→ Material shown

• • •

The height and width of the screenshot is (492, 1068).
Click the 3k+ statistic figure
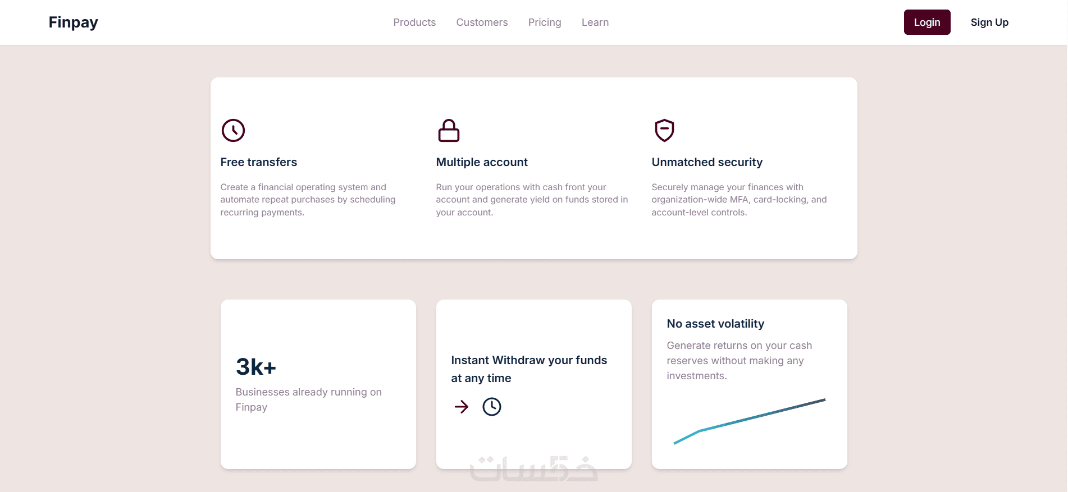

• • •

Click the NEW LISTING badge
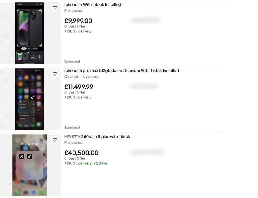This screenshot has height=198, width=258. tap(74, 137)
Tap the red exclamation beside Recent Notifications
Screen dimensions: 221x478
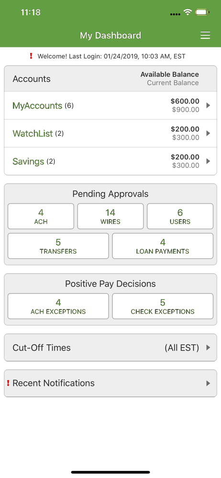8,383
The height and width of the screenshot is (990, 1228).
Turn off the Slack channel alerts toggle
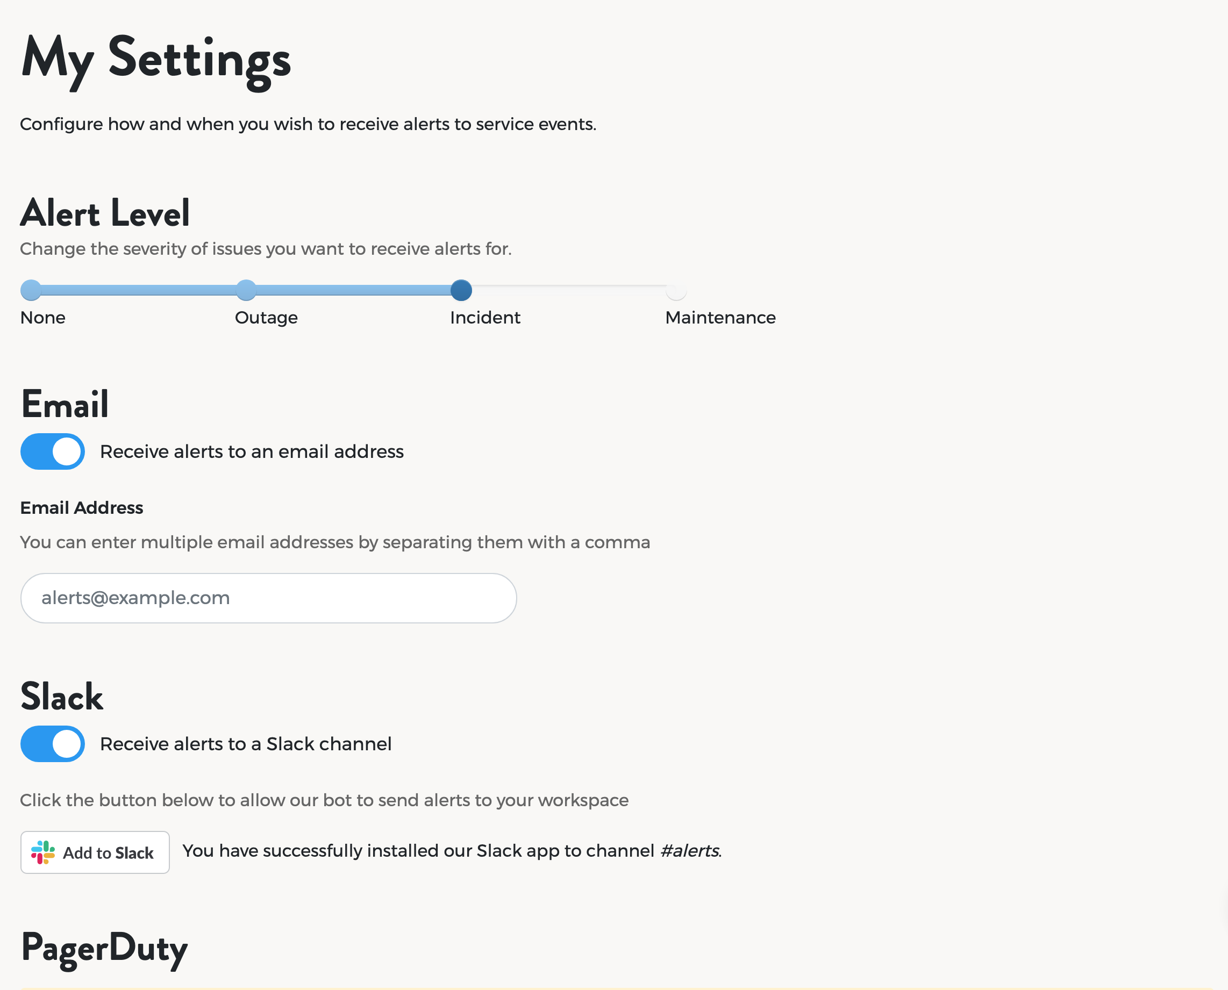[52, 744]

• • •

→ Prompt
From the records above, extract exactly and only the lines that begin at the line with "The height and width of the screenshot is (492, 1068)." and stop after the line with "Click the 3k+ statistic figure".

→ Answer box
The height and width of the screenshot is (492, 1068).
Click the 3k+ statistic figure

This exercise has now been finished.